Breaking News
Loading...
Jumat, 19 Juli 2013

Info Post
Puluhan warga yang tergabung dalam Organisasi Masyarakat (Ormas) Forum Pembela Kebenaran (Forpek) Nusantara menggelar aksi menduduki kantor Pendopo Gubernur Banten, Jumat (19/7).

Aksi tersebut untuk mendesak Gubernur Banten, Ratu Atut Chosiyah agar mencabut SK Wali kota Serang Nomor 422.4/KEP.56-HUK/2012 yang melegalisasi pungutan di sekolah-sekolah tingkat SMA/SMK di Kota Serang. Yakni Rp 70 ribu per siswa SMA perbulan dan Rp 75 ribu per siswa SMK per bulan.

"Tak hanya itu, selain siswa dipaksa membayar investasi sebesar Rp 500 ribu hingga Rp 750 ribu, siswa juga dipungut biaya operasional sekolah tahunan yakni untuk per siswa SMA Rp 1,5 juta dan Rp 1,75 juta per siswa SMK," ungkap Dimas Kusuma, koordinator aksi, Jumat (19/7).

Dimas juga menambahkan, keberadaan SK pungutan sekolah itu sesat dan menyengsarakan rakyat.
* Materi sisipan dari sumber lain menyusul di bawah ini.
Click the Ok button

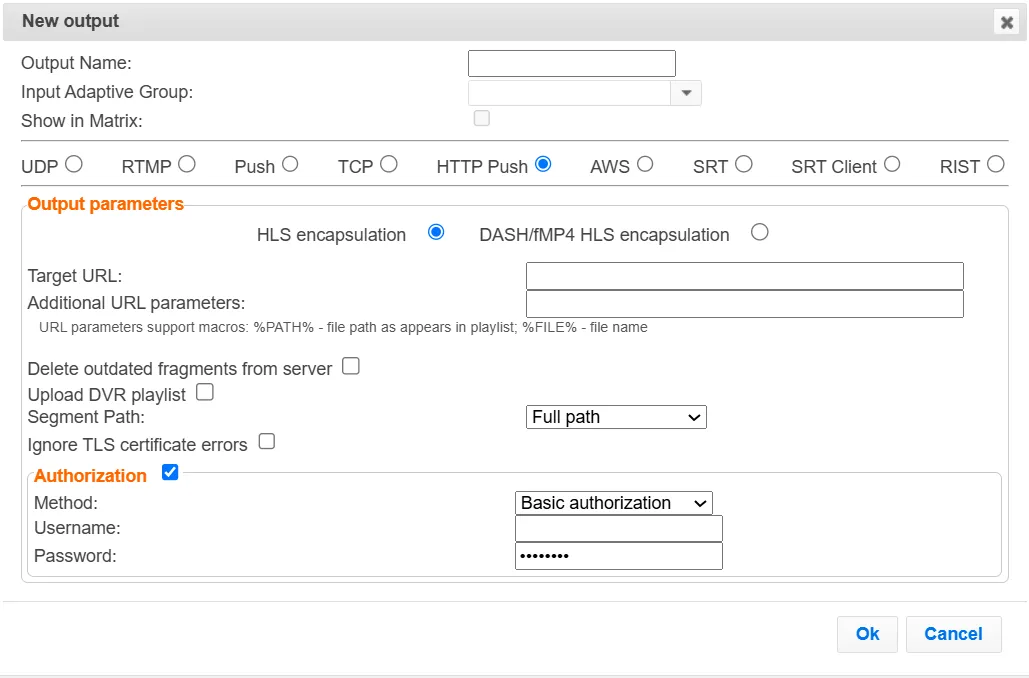pyautogui.click(x=867, y=634)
Tidak ada alasan untuk membenarkan tindakan Wali Kota Serang Tubagus Haerul Jaman tersebut.

"Misal pungutan untuk O2SN, kegiatan intra sekolah dan sejumlah alasan lain yang sebenarnya sudah tercover di BOS," ungkapnya.
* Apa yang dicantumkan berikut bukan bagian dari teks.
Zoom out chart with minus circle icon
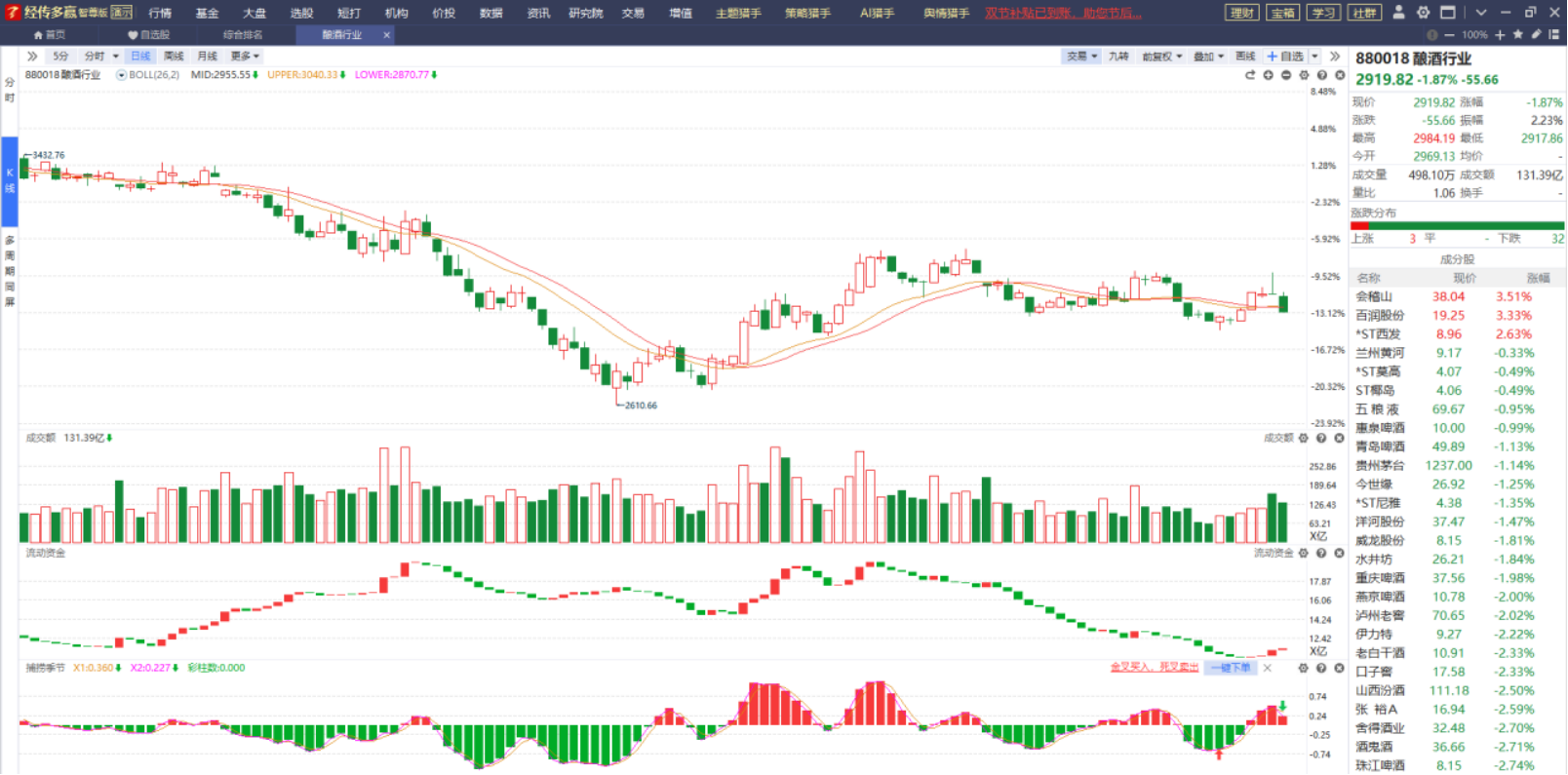1568x775 pixels. point(1286,75)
Dimas menegaskan, Pembiayaan sekolah sudah banyak dicover berbagai program pemerintah, seperti BOS atau R-BOS yang mencapai sekitar Rp 24,683 miliar. Juga pendampingan anggaran dari APBD Provinsi Banten melalui program Bantuan Siswa Miskin (BSM) Rp 25,809 miliar dan BKMM Rp 68,065 miliar.

"Penghapusan pembiayaan sekolah adalah harga mati buat kami dan masyarakat di Kota Serang, juga masyarakat Banten," tegas Dimas.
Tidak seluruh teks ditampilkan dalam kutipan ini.